For the first time since 2009, unemployment in Germany is on the increase. While the increase was minimal, the upward shift was enough to raise concerns about what will happen in the coming months. With internal factors within Germany’s economy, as well as issues that have to do with what is happening in the Eurozone, there is some validity to the fears that what was a slight increase may be the beginning of a new trend.

One of the reasons for the unemployment increase in Germany has to do with changes in the manufacturing segment of the economy. Simply put, there is not much hiring going on, while some jobs have been eliminated, due to plant closures, shift cutbacks or temporary layoffs caused by falling demand for the goods produced. The losses were sufficient to create fears among German investors, who are already somewhat wary of making many changes in their portfolios, owing to the precarious financial status of some of the other nations within the EU. Coupled with concerns that there may also be cutbacks within the banking industry, employment has taken quite a beating.
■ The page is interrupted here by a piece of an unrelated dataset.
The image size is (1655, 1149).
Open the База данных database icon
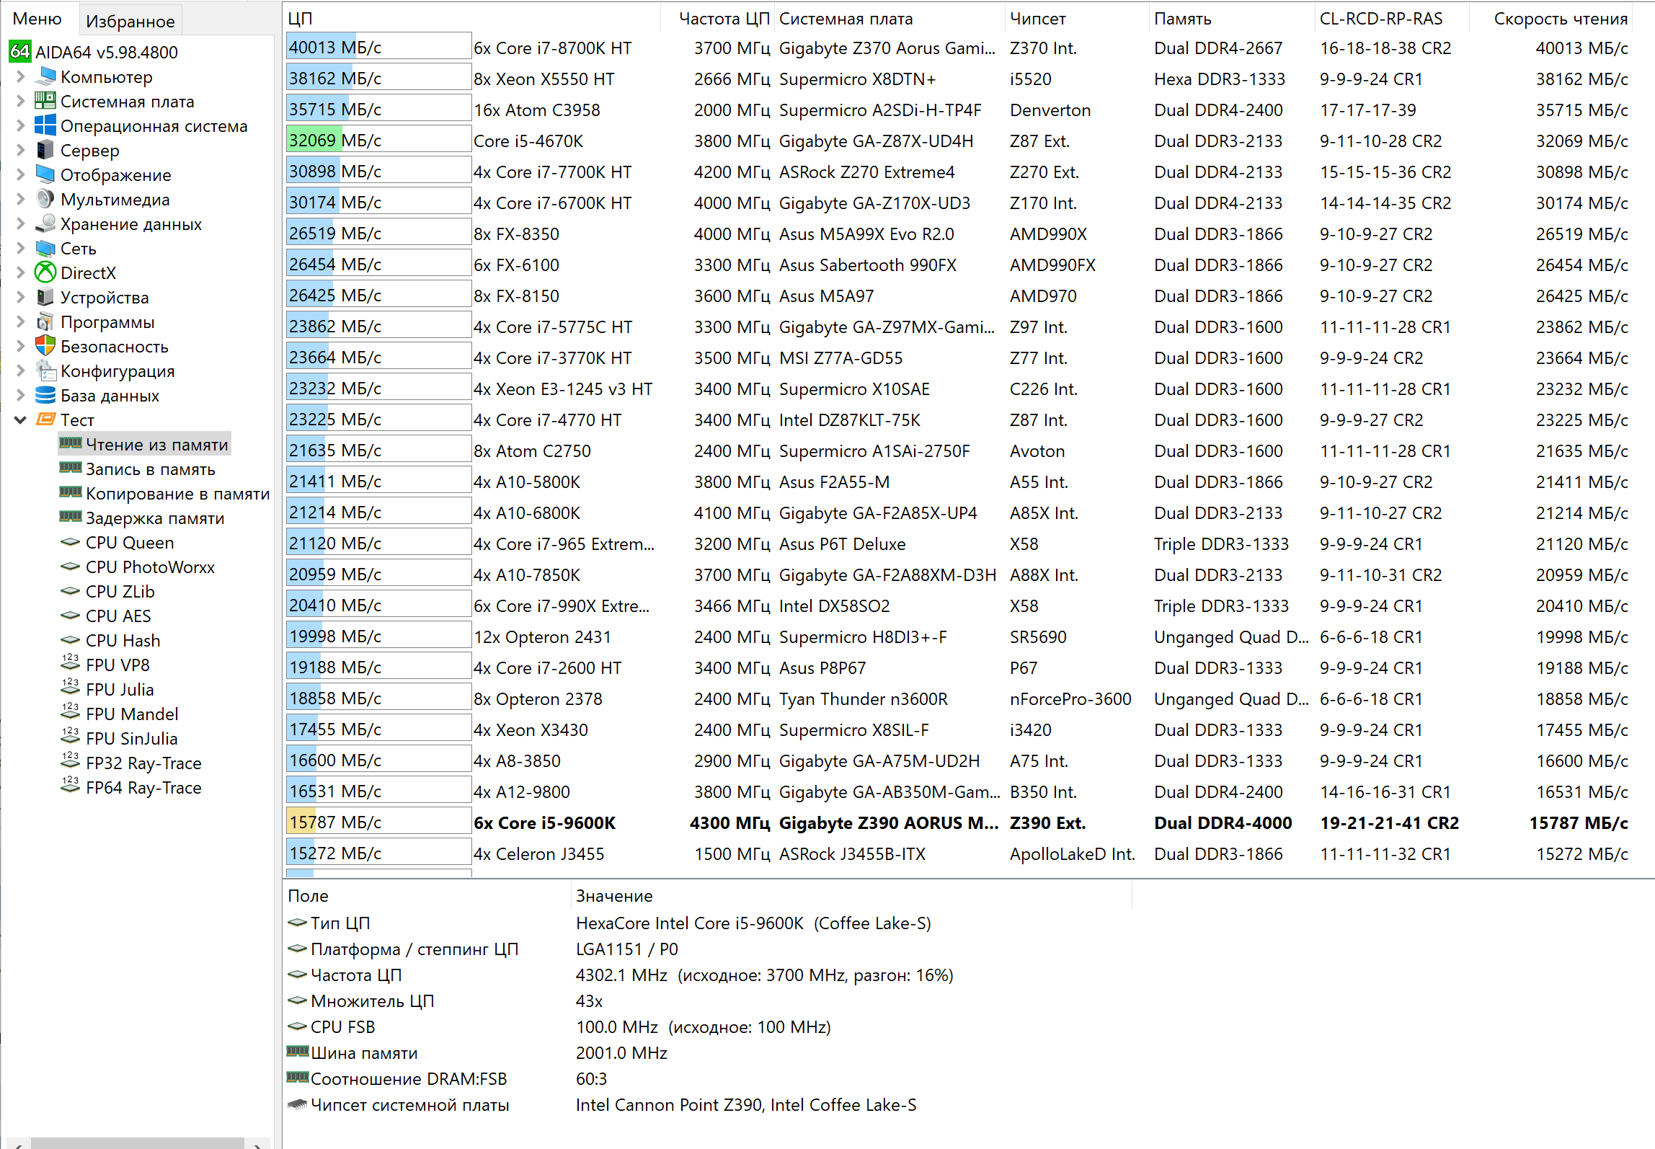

There are those who are advising caution when it comes to interpreting how the current shift in employment figures will impact the German economy as a whole. Alexander Koch, an economist at Munich-based UniCredit SpA felt that it is too early to place too much emphasis on what may be nothing more than a temporary and short-lived phenomenon. “The latest monthly rise in the adjusted figure should not mark the end of the impressive upswing on the German labour market,” said Koch. “Despite the recent strong deterioration in the global economic environment, corporate employment plans do not signal an imminent turnaround.”

Lothar Hessler, of HSBC Trinkaus & Burkhardt AG (TUB) in Duesseldorf, also felt that taking the increase in stride would be wise. “It’s too early to call this a trend change in the labour market, but it shows that growth forces are weakening”, Hessler said in a recent interview. “The dynamism of the economic upswing is lessening more than thought.”

Some of the decrease has to do with international corporations planning to shut down German operations and move them to other parts of the world. Whirlpool Inc, for instance, plans to move approximately 5,000 jobs to facilities in Poland. Other companies, like Adidas and AMD also have plans to curtail operations, not only in Germany, but also other locations as well. Even the steel industry is expected to review operations in the months ahead, possibly resulting in employee reductions that will help to keep the current trend going.

According to the OECD, international issues are playing as much, if not more, of a role in the unanticipated rise in German unemployment figures. The outcome of efforts throughout the European Union to shore up failing economies in Greece and other nations will probably exert more influence on what happens to the German economy.